As I reminded the audience, “it takes a village”—and our role is to be the trusted partner, working side by side with customers and the wider industry to lead the beat of innovation and help science move faster, smarter, and further.

Industry conversations
Throughout the two days, that message was echoed: progress will only come through openness and partnership. Speakers agreed that science is accelerating under immense pressure, demanding both precision and responsibility. Some declared the “era of LIMS and ELN is dead,” while others pointed to evidence of rising adoption—reminding us that while tools evolve, the real challenge is transformation.
As one panelist noted, too many scientists are still working with “paper on glass.” The task is not just digitization but reimagining workflows, and as Paul Denny-Gouldson of Zifo put it: “If we’re asking scientists to change, we need to show them the art of the possible.”
One of the most electric sessions was a panel featuring Teodor Leahu (L7 Informatics), Jason Hirshman (Uncountable), Aisyah Sjöholm (Insilico Medicine), and Andreas Steinle (Roche). The debate—AI’s role in drug discovery—was sharp, even philosophical. Can we trust AI to innovate in discovery? Yes, said some—if the data is right and the prompts are precise. But therein lay the tension. Jason Hirshman argued that creativity is essential—the framing of the question itself is an act of human ingenuity. Teodor Leahu countered that creativity introduces risk, insisting there should be no room for it in processes that demand precision and reproducibility.
Debates like these underscored a bigger truth: trust is central. It surfaced again and again, not only as a technical requirement but as a cultural anchor.
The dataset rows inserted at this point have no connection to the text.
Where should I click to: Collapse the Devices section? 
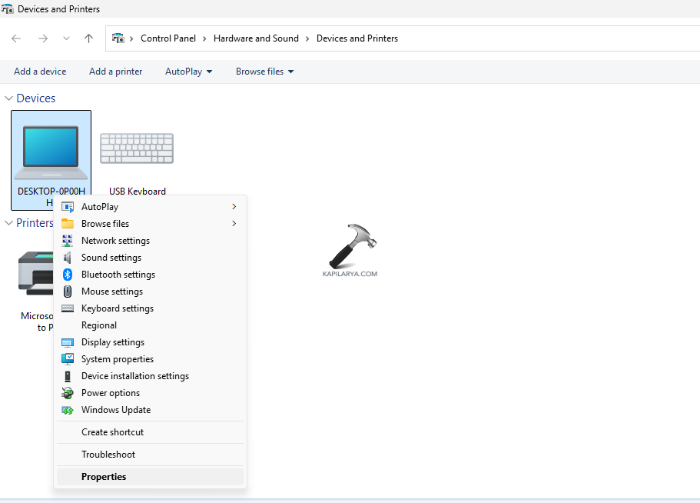[x=8, y=98]
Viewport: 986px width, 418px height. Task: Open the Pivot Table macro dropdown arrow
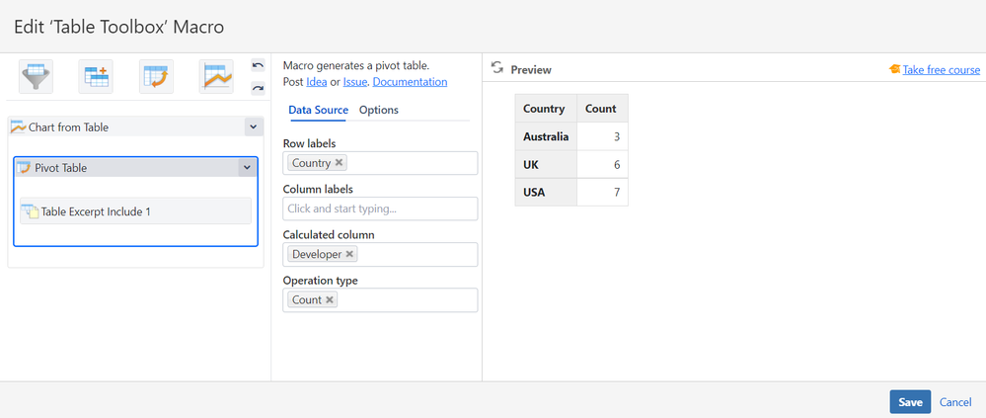246,168

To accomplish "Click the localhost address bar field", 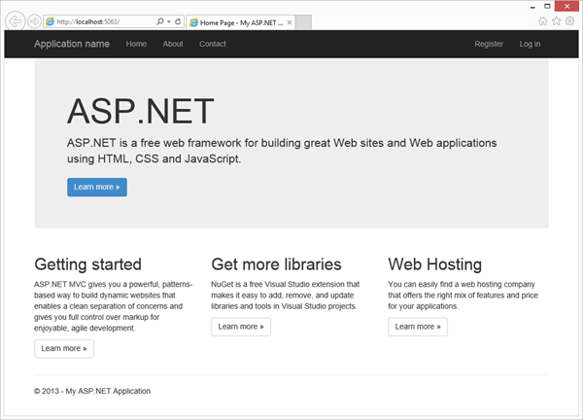I will (102, 20).
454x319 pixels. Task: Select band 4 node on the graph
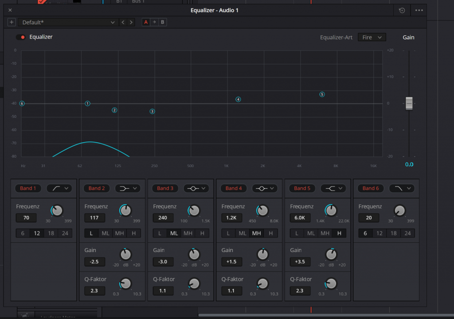pos(238,100)
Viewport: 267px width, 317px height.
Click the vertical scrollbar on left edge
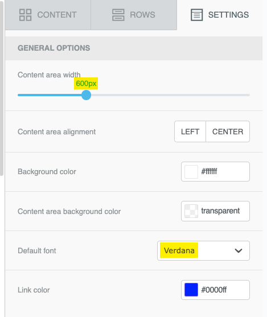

As Novo Nordisk’s Adama Ibrahim reminded the audience, in a world of accelerating science, trust is the anchor.

Looking ahead
Day two brought a standout session from Martin Hornshaw, grounding the ambition in customer case studies that showed how innovation at scale can deliver tangible business outcomes today.
By the close, one truth was clear: the lab of the future is not a fixed destination, but a direction. It will be shaped not just by technology, but by the choices we make about trust, design, and what it means to do science. And while the pace of change is quickening, the opportunity lies in coming together—across disciplines, organisations, and perspectives—to enable it with purpose and clarity.
In the end, perhaps the most powerful insight was also the simplest: the lab is not just where we discover the future, it is where we decide it. Let’s make it so.